On This Day in UB History: September 22 (Huntington University)

The Administration Building, now Becker Hall, as it looked in 1897.

On September 22, 1897, Central College dedicated the Administration Building. Classes began the next day. That building is now called Becker Hall, and the school is now Huntington University.

After the denomination divided in 1889, our group emerged with just two of the denomination’s many colleges: Philomath College in Oregon, and Hartsville College south of Indianapolis, Ind. Both were struggling, and the UB bishops wanted a college which was directly under denominational control.

In 1896, a group called the Huntington Land Association–a group of developers in Huntington, Ind., one of whom was a United Brethren minister–approached the denomination with a good deal. They wanted to develop an area north of Huntington, just outside of the city limits.

There would be 262 lots in what was called the College Park Addition. They would sell sell for an average of $225. Here’s the deal: if the church would sell 102 of the lots, the Huntington Land Association would donate land for a college and spend at least $35,000 to erect a building (the future Administration Building). We would basically be getting a new college for free.

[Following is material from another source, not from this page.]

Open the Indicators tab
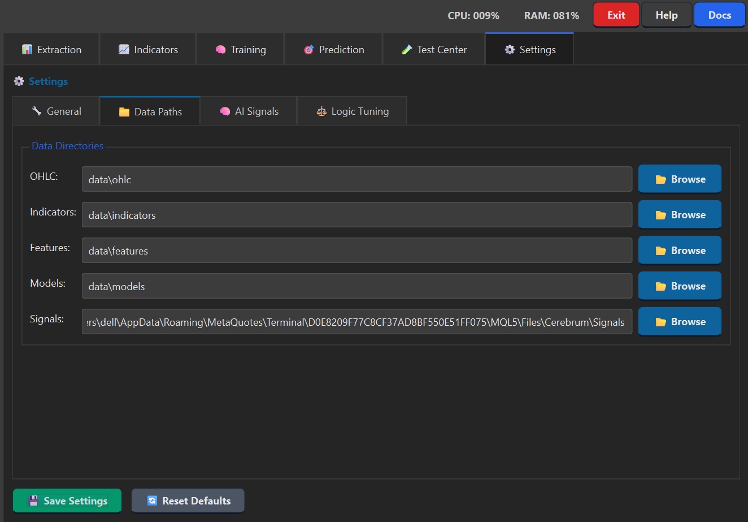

A contract was signed on March 11, 1896. By the end of March, the Huntington Land Association had sold all 160 of its lots; it took the church a year to sell its 102 lots. People who bought lots were encouraged to build by the summer of 1897, so that when classes started in September, there would be housing for faculty, staff, and students. Since there would be no dormitories, at least not right away, students would live in private homes.

Construction on the Administration Building started in the spring of 1896, and was completed in June 1897.

On June 15, 1896, the Hartsville board of trustees voted to suspend operations for a year, and got on board with Central College. Hartsville College closed in July 1897, as their trustees got on board with Central College and turned over all of Hartsville’s books, records, student grades, etc. They suggested that Central employ Hartsville’s professors and let Hartsville seniors complete their degrees at Central College. (Fire destroyed the Hartsville building on January 30, 1898, so there was no going back.)

The Administration Building was dedicated on September 22, 1897, a Wednesday. The entire third floor consisted of Davis Hall, named in memory of former bishop Lewis Davis. About 1200 people jammed into the yet-seat-less auditorium for the service, thereby affirming the building’s structural integrity. More people crowded the lower floors as well. Bishop Milton Wright gave the dedication prayer. They took an offering, which provided $1000 to buy seating for the auditorium. Seize the day.

Classes started the next morning. About half of the 85 students that first year came from the Huntington area; a few were former Hartsville students. Interestingly, about half of the students were enrolled in music courses. Enrollment crept up to 102 by the fall of 1900. The way it worked out, we began the century going past the century mark, and began the next millennium going past the 1000 mark. Symmetry. During the first 20 years, enrollment averaged 100, swinging from a low of 72 to a high of 143.

There were seven faculty, two of them from Hartsville; the school averaged ten staff for the first 20 years. For the first five years, the college president was Dr. Charles Kiracofe, an ordained UB minister and 1871 graduate of Otterbein University. Beginning in 1879, at age 34, he served ten years as president of Hartsville College. In 1888, he ran for governor on the Prohibition ticket, and lost. Kiracofe left the Central College presidency in 1902, spent the next three years editing e Christian Conservator newspaper, and then became a Presbyterian pastor.

Nobody graduated the first year, but there were three graduates in 1899. That means the first annual commencement actually occurred after the school’s second year. Extrapolating, the 100th anniversary saw only the 99th Commencement. Somewhere along the way, the college snuck in an extra year to sync past and present. The 2017 Commencement was heralded as the 119th annual commencement, which implies there was a graduation in 1898 at the end of the first school year. Alas, this is just picking a harmless historical nit.

Daily chapel services were held in the chapel which occupied the west end of the first floor (where, for many of us, the business offices were located). Davis Hall was initially used only for large gatherings, like commencement and plays. College Park Church, which started two months after the college opened, held services in Davis Hall. Don’t even ask if it was handicap accessible.

With the introduction of men’s basketball in 1909, Davis Hall was partitioned to include a gym. But concerns about the constant pounding got the gym condemned. Eventually, that area became two classrooms, and an abbreviated Davis Hall hosted plays and other events.

Initially, the Administration Building lacked indoor restrooms (there were outdoor facilities by the ravine). A steam-heat system was installed in 1903, following strong complaints from students and parents about the cold. More improvements were made through the years…and continue to be made. Now there’s an elevator.